The ‘high five’ at LFW

Published August 31, 2014
Sangeeta Bijlani for Anita 
Dongre’s India Modern
Sangeeta Bijlani for Anita Dongre’s India Modern

Afashion week is about gorgeous clothes, glamorous crowds, an elated media and overall a pleasantly languorous time to spend while ogling at the beautiful people. The India’s Lakmé Fashion Week (LFW) Winter Festive show is more like a celebration as it heralds the festive season with the designers displaying their fabulous collections of silk, satin and velvet creations.

This LFW Winter Festive wear was doubly special with some of the top Indian designers showcasing as well as three designers from across the border and two across the oceans — Rizwan Beyg, Sania Maskatiya and Zara Shahjahan from Pakistan and Lydia Pearson and Pamela Easton from Australia. Faiza Samee, also from Pakistan couldn’t make it and in an email, she said: “So disappointed, I’d done such a gorgeous collection — my visa never arrived.”

Neha Agarwal showcases Mille Fleurs with Esha Gupta
Neha Agarwal showcases Mille Fleurs with Esha Gupta

There were a lot of expectations from the debutants and interestingly they didn’t disappoint. The adulation the Pakistani designer trio received from the audience at Mumbai’s Palladium Hotel makes one ponder on the futility of borders and the currency of animosity created by our politicians.

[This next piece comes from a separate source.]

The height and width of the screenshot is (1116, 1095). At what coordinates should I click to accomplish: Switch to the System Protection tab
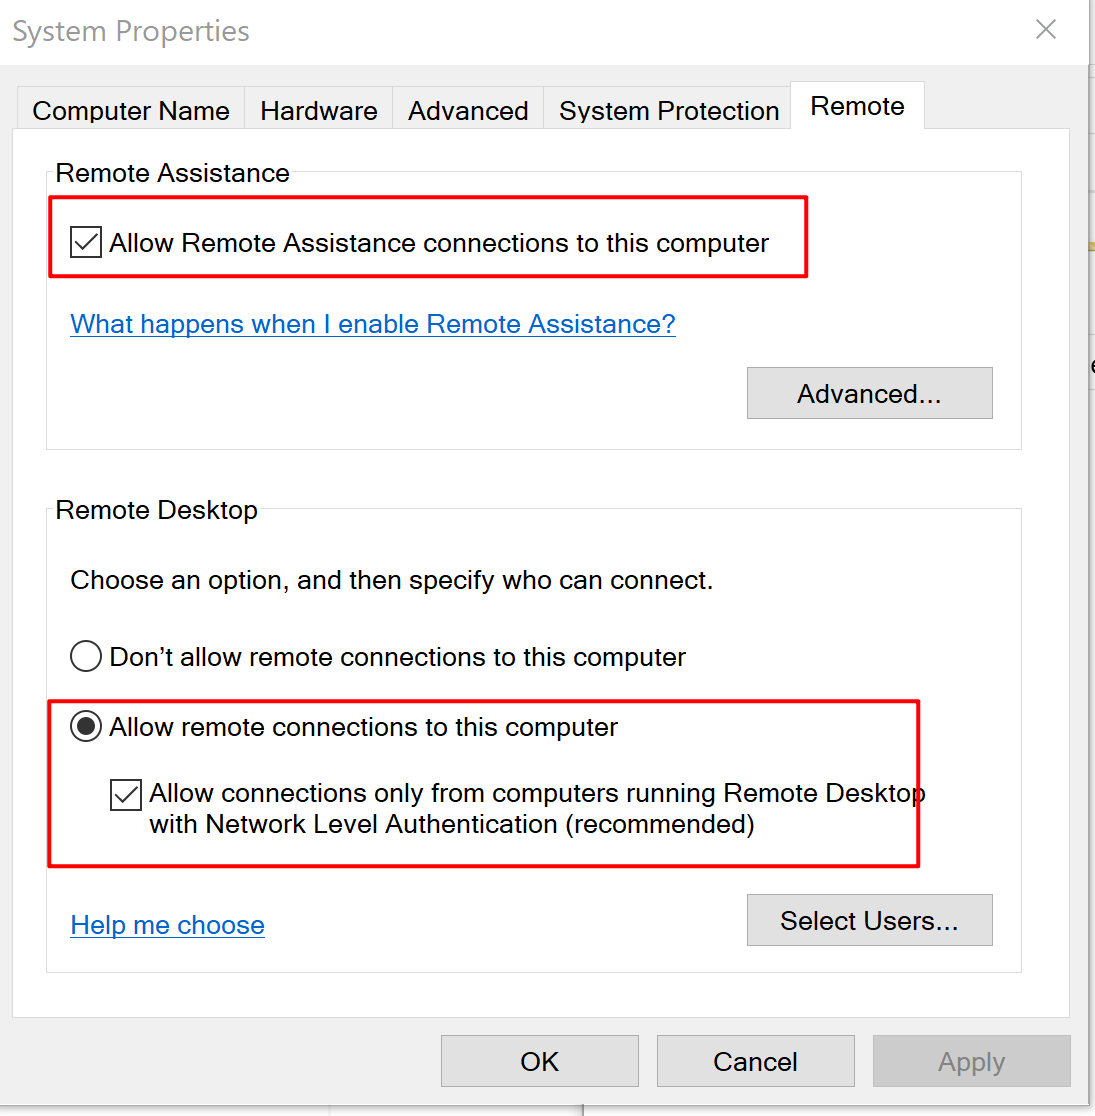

Showcasing her collection called Sakura, an ode to the Cherry Blossoms of Japan, Sania said, “We are thrilled to be participating for the first time in India through Lakmé Fashion Week and are proud to represent the contemporary face of Pakistani fashion. As we look to expand our brand regionally and internationally, platforms such as Lakmé Fashion Week and others give our brand excellent exposure and provide us an opportunity to grow our target audience.”


This season of LFW was a fiesta of fusion of with funky and fun elements with elegance and design, writes Surekha Kadapa-Bose from Mumbai


In her repertoire she had printed tunics, sheer-flared tops, one-shoulder satin tunic, pleated printed organza waistcoats, white palazzo high-waist pants topped with a range of cropped tops and blouses etc. Enhancing the look was a blend of geometric embroidery and great textures which made the clothes look rich and opulent. Her draped printed gown over pants received a thunderous round of applause.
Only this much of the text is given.